=== Texte présenté ===
Du film à sa manifestation dans Dépli ? L’un qui appartient au cinéma dans sa forme historique, l’autre qui en serait une de ses formes à venir ? Il serait aussi vain qu’inutile de se lancer dans une telle prédiction. En revanche cela ouvre sur un des possibles d’un cinéma, étant lui-même ce que Bernard Stiegler nomme pour en faire la critique un objet temporel industriel, qui en croise un autre pour engendrer cette forme singulière. L’histoire nous a enseigné que les artistes comme les cinéastes (depuis l’intérieur du cinéma comme espace constitué, comme depuis son extérieur) ont joué avec la forme achevée de la bobine se déroulant et avec son espace de réception, la salle. Gardons la salle, son spectateur et déplions cette bobine devenue un stock, non pas d’images mais de séquences, de longueurs variables et inconnues pour celui qui les expérimente.

=== Données sources ===
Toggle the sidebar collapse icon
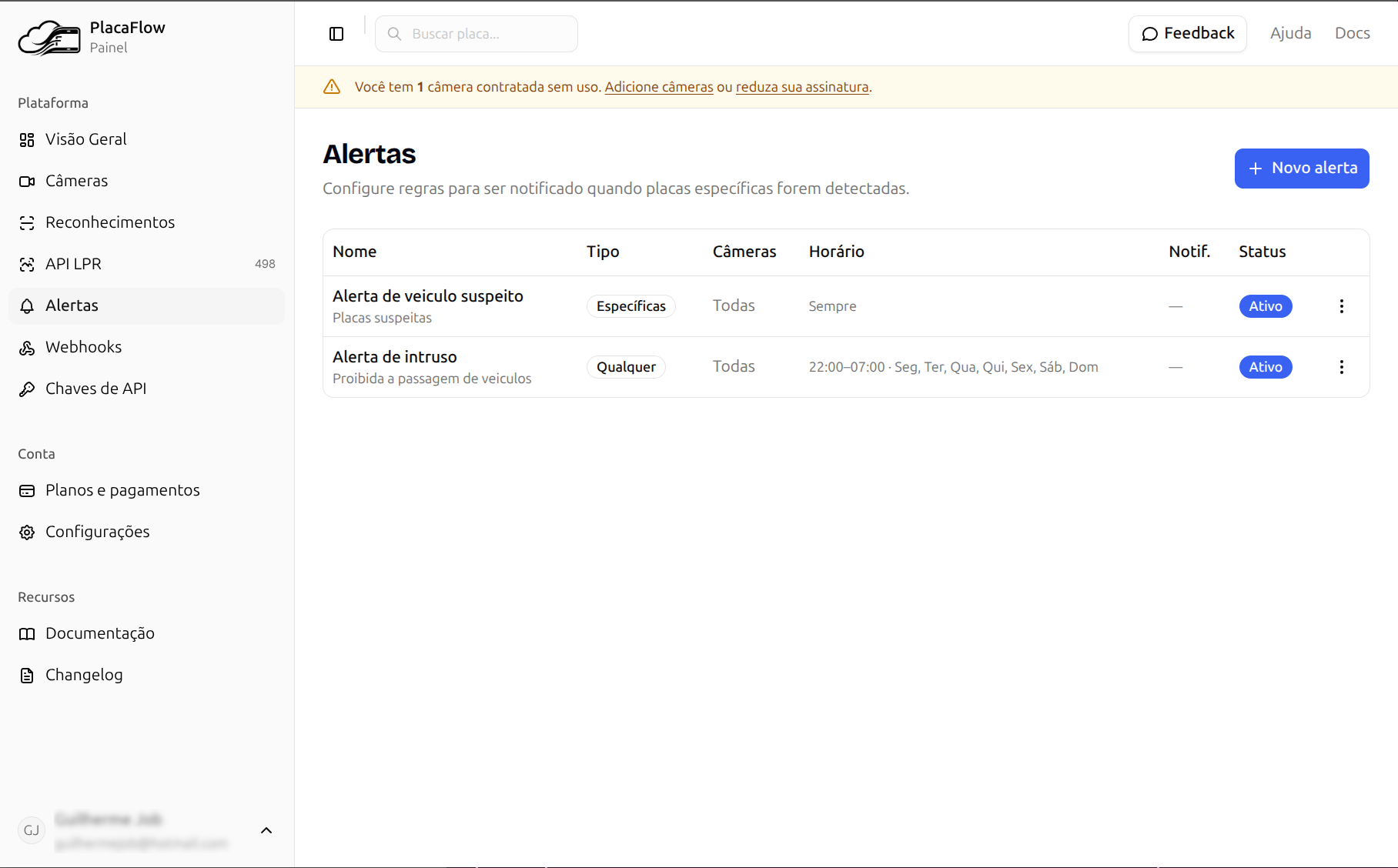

=== Tâche demandée 1 ===
D'après le texte sur le cinéma et Dépli, quel nom Bernard Stiegler donne-t-il au cinéma pour en faire la critique ?
=== Tâche demandée 2 ===
Donnez la suite du texte sur le cinéma et Dépli, en reprenant après sa dernière phrase.

=== Résultat de l'exercice 1 ===
Un objet temporel industriel.

=== Résultat de l'exercice 2 ===
Faire un film revient ici à élaborer les fragments possibles d’un film inexistant et en quelque sorte construire des extensions à ce monde qu’est le film-matrice, agencer nos propres divagations qui en émanent, lui appartiennent, s’en échappent, tout en lui restant liées. Comme une bobine qui dessinerait une infinité d’entrelacs – l’image d’un film en expansion. Ouvrir ses possiblités, brèves, longues, contemplatives, aléatoires, calculées, systématiques, rêveuses… infinité des potentialités nourries d’intensifications de ses fragments. Plaisir de faire et de travailler une matière, jouer des hasards et des accidents, inventer, brasser les images dans leur épaisseur charnelle.
Nicolas Feodoroff est critique d’art et de cinéma, programmateur au FIDMarseille.
Anne-Lou Vicente, Le Tissu des images, catalogue Last Room / Dépli, Pandore 2013
Dépli est né d’une rencontre. Celle que fait l’artiste Thierry Fournier avec le réalisateur Pierre Carniaux, avant même que ce dernier ne tourne au Japon son film Last Room. Une rencontre dont va procéder une fructueuse collaboration au sein de laquelle duo, dialogue et diptyque se retrouvent étroitement associés. Si le chiffre deux a ici toute son importance, c’est bien parce que l’essence de Dépli, du point de vue de sa genèse comme de son fonctionnement, se situe dans les interstices.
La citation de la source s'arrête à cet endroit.